As data becomes the new oil in the current digital economy, companies may need to consider different approaches which might require a need to change the way things are done. Seeing this as an opportunity, rather than a threat would be the right way to slowly pivot. Implementing the appropriate principles according to the GDPR, designing ways on how to combat the likelihood of a data breach or a data leak and at the same time maintain the core business values will make way for improvements such as:

Being more aligned with technology and software
Storing and gathering more valuable data through consent and opt ins
Ensure the security of sensitive information

Creating a data privacy culture within your business


Creating a data privacy centered culture in the workplace isn’t a task that's done overnight, nor is it a task that can be achieved on an individual level. Creating a data privacy culture will need the involvement of all employees, and all departments. Focusing only on the bare necessities to comply with the GDPR may not be enough

Pointing out the benefits, the values, the reasons behind why it is the way it is, and taking the time to practice this sense of respect around personal data internally could be a good way to further push for a shift towards a culture evolving around data privacy. It is important that privacy compliant measures are taken both externally with consumers and internally between parties in the workplace which will push each department within to understand the opportunities it opens up as well as the dangers of not keeping it up.

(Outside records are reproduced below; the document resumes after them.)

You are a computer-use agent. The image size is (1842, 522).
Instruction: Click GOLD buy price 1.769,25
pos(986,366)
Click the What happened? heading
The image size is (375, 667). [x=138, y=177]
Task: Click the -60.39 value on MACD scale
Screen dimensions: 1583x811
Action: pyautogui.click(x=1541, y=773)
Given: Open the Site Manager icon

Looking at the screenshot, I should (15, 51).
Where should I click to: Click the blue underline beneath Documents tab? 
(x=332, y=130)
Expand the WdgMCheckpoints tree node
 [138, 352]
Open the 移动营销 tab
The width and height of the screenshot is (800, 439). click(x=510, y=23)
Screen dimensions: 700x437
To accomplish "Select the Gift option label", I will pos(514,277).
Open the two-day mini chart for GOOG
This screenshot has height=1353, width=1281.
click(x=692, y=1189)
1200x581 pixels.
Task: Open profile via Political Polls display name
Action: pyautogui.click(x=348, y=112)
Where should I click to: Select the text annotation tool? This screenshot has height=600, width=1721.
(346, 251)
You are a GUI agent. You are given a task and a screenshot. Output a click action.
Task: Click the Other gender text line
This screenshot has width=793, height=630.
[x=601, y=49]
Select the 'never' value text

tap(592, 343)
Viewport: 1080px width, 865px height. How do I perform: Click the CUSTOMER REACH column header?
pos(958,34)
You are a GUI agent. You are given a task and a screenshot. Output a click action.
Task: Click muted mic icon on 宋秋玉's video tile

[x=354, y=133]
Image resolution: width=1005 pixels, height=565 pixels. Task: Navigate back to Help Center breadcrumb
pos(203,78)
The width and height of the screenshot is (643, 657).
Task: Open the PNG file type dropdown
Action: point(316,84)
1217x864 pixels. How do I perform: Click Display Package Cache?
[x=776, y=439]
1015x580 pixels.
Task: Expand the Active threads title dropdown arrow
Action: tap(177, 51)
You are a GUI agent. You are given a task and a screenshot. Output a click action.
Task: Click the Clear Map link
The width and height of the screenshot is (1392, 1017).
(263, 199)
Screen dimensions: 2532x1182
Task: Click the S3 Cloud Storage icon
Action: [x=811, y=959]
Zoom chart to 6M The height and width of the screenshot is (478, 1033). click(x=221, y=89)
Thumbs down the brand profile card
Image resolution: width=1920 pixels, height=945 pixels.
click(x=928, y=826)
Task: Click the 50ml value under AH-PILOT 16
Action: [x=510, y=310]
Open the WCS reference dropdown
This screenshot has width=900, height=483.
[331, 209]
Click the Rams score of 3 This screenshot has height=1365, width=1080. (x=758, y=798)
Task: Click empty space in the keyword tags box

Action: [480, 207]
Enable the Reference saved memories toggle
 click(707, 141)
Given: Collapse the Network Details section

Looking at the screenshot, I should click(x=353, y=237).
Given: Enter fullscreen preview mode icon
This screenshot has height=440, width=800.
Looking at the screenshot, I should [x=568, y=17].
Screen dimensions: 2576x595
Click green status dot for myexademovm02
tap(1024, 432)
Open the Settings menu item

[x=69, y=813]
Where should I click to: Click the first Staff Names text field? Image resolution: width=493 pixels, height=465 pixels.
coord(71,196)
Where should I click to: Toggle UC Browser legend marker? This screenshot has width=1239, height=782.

Inspiring parties within the business through these measures will eventually create a sense of urgency and the overall aligned view of data privacy values. Though it may seem like a lengthy task, the benefits will surely come through. An example to such a practice could be how businesses now have to regularly keep online marketing tactics aligned with the GDPR, by making the extra steps needed to ensure that compliance becomes a habit. To know more about how you can create this sense of urgency around the importance of data privacy, have a read of our Whitepaper, laying out a detailed step by step guide on what actions can be taken. 

The culture pivot is an opportunity, just as the GDPR is

Companies may need to make this pivot before they are forced to do so. What is important to note here is that being GDPR compliant should not be seen as just another task that the businesses must deal with. Rather, it should be seen as a growing opportunity to further explore the way they can improve external connection (with the general public) and improve internal connection as well. Businesses that take time to prioritise the necessary steps to strengthen their compliance, may indeed change the view of the GDPR from a threat into an opportunity.